- Exercise goal
Everything in the listing below needs to be returned word for word.

- Given records
___

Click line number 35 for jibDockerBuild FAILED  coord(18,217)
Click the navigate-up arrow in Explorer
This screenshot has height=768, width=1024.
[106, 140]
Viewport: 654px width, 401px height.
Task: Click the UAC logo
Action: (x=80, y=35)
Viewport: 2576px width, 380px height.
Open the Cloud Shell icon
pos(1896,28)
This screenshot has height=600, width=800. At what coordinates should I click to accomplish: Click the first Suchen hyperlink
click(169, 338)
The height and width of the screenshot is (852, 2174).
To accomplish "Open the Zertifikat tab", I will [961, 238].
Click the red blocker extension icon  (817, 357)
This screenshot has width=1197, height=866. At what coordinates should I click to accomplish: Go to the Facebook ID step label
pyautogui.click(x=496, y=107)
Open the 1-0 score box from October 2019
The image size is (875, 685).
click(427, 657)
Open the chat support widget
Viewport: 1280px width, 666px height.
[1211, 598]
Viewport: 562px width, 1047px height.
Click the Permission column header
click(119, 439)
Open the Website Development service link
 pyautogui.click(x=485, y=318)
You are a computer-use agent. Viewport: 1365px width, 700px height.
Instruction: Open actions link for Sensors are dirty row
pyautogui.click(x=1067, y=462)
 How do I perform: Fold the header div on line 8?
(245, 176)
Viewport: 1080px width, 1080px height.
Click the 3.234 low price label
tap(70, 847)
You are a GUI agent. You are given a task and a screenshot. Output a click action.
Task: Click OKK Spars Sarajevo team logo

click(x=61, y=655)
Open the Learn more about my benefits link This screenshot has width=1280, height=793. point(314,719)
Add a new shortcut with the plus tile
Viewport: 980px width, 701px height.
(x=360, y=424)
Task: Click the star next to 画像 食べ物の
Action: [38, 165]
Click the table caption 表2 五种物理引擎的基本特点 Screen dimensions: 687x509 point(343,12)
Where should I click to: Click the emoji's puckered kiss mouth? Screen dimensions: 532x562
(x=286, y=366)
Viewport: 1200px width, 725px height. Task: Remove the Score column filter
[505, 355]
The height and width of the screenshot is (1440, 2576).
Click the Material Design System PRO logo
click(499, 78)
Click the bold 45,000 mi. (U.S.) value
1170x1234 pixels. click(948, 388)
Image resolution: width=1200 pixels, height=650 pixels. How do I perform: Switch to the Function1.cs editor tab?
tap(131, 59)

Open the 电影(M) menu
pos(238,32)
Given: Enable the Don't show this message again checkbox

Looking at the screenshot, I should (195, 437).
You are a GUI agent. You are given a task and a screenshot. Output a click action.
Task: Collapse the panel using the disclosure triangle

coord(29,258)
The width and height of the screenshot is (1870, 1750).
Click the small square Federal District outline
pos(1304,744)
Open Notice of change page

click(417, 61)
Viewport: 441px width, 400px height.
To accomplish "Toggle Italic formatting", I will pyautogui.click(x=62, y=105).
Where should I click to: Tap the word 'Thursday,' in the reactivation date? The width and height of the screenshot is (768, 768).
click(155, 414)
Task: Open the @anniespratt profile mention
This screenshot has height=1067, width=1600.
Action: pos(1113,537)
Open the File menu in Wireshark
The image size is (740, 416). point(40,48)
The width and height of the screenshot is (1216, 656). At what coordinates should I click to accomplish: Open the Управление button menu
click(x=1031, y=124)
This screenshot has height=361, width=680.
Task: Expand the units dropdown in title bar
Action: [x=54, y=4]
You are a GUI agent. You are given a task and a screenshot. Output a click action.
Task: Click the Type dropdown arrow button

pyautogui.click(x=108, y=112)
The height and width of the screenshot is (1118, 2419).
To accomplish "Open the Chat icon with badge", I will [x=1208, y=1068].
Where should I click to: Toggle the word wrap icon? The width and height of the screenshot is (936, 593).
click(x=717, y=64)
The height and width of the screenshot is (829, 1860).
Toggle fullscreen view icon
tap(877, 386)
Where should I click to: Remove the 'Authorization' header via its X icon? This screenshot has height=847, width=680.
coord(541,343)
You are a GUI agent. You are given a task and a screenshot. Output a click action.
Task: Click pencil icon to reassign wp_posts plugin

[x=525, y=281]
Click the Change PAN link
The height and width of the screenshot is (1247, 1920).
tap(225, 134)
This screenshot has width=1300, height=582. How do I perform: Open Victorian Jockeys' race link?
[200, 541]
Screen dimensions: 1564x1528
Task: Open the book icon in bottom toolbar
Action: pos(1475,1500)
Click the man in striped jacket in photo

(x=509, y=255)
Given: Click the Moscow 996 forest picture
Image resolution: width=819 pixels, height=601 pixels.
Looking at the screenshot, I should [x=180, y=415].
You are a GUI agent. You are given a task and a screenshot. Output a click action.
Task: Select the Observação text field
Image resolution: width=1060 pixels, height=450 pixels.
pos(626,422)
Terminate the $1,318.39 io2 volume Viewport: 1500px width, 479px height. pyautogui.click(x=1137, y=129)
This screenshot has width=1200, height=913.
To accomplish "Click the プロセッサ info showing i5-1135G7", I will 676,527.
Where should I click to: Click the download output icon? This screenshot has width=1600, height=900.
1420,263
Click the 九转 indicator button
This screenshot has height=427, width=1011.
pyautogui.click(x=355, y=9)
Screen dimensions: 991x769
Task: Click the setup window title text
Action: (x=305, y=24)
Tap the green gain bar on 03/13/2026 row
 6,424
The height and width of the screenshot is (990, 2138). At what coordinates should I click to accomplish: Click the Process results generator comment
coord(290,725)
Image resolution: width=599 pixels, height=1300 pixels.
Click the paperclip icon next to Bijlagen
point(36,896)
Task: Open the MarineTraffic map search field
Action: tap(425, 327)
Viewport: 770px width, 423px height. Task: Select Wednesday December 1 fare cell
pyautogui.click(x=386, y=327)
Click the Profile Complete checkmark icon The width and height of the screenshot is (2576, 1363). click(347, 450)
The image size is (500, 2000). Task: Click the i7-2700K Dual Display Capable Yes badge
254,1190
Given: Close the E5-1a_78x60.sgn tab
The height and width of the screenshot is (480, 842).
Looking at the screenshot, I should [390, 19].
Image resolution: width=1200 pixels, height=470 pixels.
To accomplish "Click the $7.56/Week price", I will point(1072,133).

___

- Solution to this task
Click line number 35 for jibDockerBuild FAILED  coord(18,217)
Click the navigate-up arrow in Explorer
This screenshot has height=768, width=1024.
[106, 140]
Viewport: 654px width, 401px height.
Task: Click the UAC logo
Action: (x=80, y=35)
Viewport: 2576px width, 380px height.
Open the Cloud Shell icon
pos(1896,28)
This screenshot has height=600, width=800. At what coordinates should I click to accomplish: Click the first Suchen hyperlink
click(169, 338)
The height and width of the screenshot is (852, 2174).
To accomplish "Open the Zertifikat tab", I will [961, 238].
Click the red blocker extension icon  (817, 357)
This screenshot has width=1197, height=866. At what coordinates should I click to accomplish: Go to the Facebook ID step label
pyautogui.click(x=496, y=107)
Open the 1-0 score box from October 2019
The image size is (875, 685).
click(427, 657)
Open the chat support widget
Viewport: 1280px width, 666px height.
[1211, 598]
Viewport: 562px width, 1047px height.
Click the Permission column header
click(119, 439)
Open the Website Development service link
 pyautogui.click(x=485, y=318)
You are a computer-use agent. Viewport: 1365px width, 700px height.
Instruction: Open actions link for Sensors are dirty row
pyautogui.click(x=1067, y=462)
 How do I perform: Fold the header div on line 8?
(245, 176)
Viewport: 1080px width, 1080px height.
Click the 3.234 low price label
tap(70, 847)
You are a GUI agent. You are given a task and a screenshot. Output a click action.
Task: Click OKK Spars Sarajevo team logo

click(x=61, y=655)
Open the Learn more about my benefits link This screenshot has width=1280, height=793. point(314,719)
Add a new shortcut with the plus tile
Viewport: 980px width, 701px height.
(x=360, y=424)
Task: Click the star next to 画像 食べ物の
Action: [38, 165]
Click the table caption 表2 五种物理引擎的基本特点 Screen dimensions: 687x509 point(343,12)
Where should I click to: Click the emoji's puckered kiss mouth? Screen dimensions: 532x562
(x=286, y=366)
Viewport: 1200px width, 725px height. Task: Remove the Score column filter
[505, 355]
The height and width of the screenshot is (1440, 2576).
Click the Material Design System PRO logo
click(499, 78)
Click the bold 45,000 mi. (U.S.) value
1170x1234 pixels. click(948, 388)
Image resolution: width=1200 pixels, height=650 pixels. How do I perform: Switch to the Function1.cs editor tab?
tap(131, 59)

Open the 电影(M) menu
pos(238,32)
Given: Enable the Don't show this message again checkbox

Looking at the screenshot, I should (195, 437).
You are a GUI agent. You are given a task and a screenshot. Output a click action.
Task: Collapse the panel using the disclosure triangle

coord(29,258)
The width and height of the screenshot is (1870, 1750).
Click the small square Federal District outline
pos(1304,744)
Open Notice of change page

click(417, 61)
Viewport: 441px width, 400px height.
To accomplish "Toggle Italic formatting", I will pyautogui.click(x=62, y=105).
Where should I click to: Tap the word 'Thursday,' in the reactivation date? The width and height of the screenshot is (768, 768).
click(155, 414)
Task: Open the @anniespratt profile mention
This screenshot has height=1067, width=1600.
Action: pos(1113,537)
Open the File menu in Wireshark
The image size is (740, 416). point(40,48)
The width and height of the screenshot is (1216, 656). At what coordinates should I click to accomplish: Open the Управление button menu
click(x=1031, y=124)
This screenshot has height=361, width=680.
Task: Expand the units dropdown in title bar
Action: [x=54, y=4]
You are a GUI agent. You are given a task and a screenshot. Output a click action.
Task: Click the Type dropdown arrow button

pyautogui.click(x=108, y=112)
The height and width of the screenshot is (1118, 2419).
To accomplish "Open the Chat icon with badge", I will [x=1208, y=1068].
Where should I click to: Toggle the word wrap icon? The width and height of the screenshot is (936, 593).
click(x=717, y=64)
The height and width of the screenshot is (829, 1860).
Toggle fullscreen view icon
tap(877, 386)
Where should I click to: Remove the 'Authorization' header via its X icon? This screenshot has height=847, width=680.
coord(541,343)
You are a GUI agent. You are given a task and a screenshot. Output a click action.
Task: Click pencil icon to reassign wp_posts plugin

[x=525, y=281]
Click the Change PAN link
The height and width of the screenshot is (1247, 1920).
tap(225, 134)
This screenshot has width=1300, height=582. How do I perform: Open Victorian Jockeys' race link?
[200, 541]
Screen dimensions: 1564x1528
Task: Open the book icon in bottom toolbar
Action: pos(1475,1500)
Click the man in striped jacket in photo

(x=509, y=255)
Given: Click the Moscow 996 forest picture
Image resolution: width=819 pixels, height=601 pixels.
Looking at the screenshot, I should [x=180, y=415].
You are a GUI agent. You are given a task and a screenshot. Output a click action.
Task: Select the Observação text field
Image resolution: width=1060 pixels, height=450 pixels.
pos(626,422)
Terminate the $1,318.39 io2 volume Viewport: 1500px width, 479px height. pyautogui.click(x=1137, y=129)
This screenshot has width=1200, height=913.
To accomplish "Click the プロセッサ info showing i5-1135G7", I will 676,527.
Where should I click to: Click the download output icon? This screenshot has width=1600, height=900.
1420,263
Click the 九转 indicator button
This screenshot has height=427, width=1011.
pyautogui.click(x=355, y=9)
Screen dimensions: 991x769
Task: Click the setup window title text
Action: (x=305, y=24)
Tap the green gain bar on 03/13/2026 row
 6,424
The height and width of the screenshot is (990, 2138). At what coordinates should I click to accomplish: Click the Process results generator comment
coord(290,725)
Image resolution: width=599 pixels, height=1300 pixels.
Click the paperclip icon next to Bijlagen
point(36,896)
Task: Open the MarineTraffic map search field
Action: tap(425, 327)
Viewport: 770px width, 423px height. Task: Select Wednesday December 1 fare cell
pyautogui.click(x=386, y=327)
Click the Profile Complete checkmark icon The width and height of the screenshot is (2576, 1363). click(347, 450)
The image size is (500, 2000). Task: Click the i7-2700K Dual Display Capable Yes badge
254,1190
Given: Close the E5-1a_78x60.sgn tab
The height and width of the screenshot is (480, 842).
Looking at the screenshot, I should [390, 19].
Image resolution: width=1200 pixels, height=470 pixels.
To accomplish "Click the $7.56/Week price", I will point(1072,133).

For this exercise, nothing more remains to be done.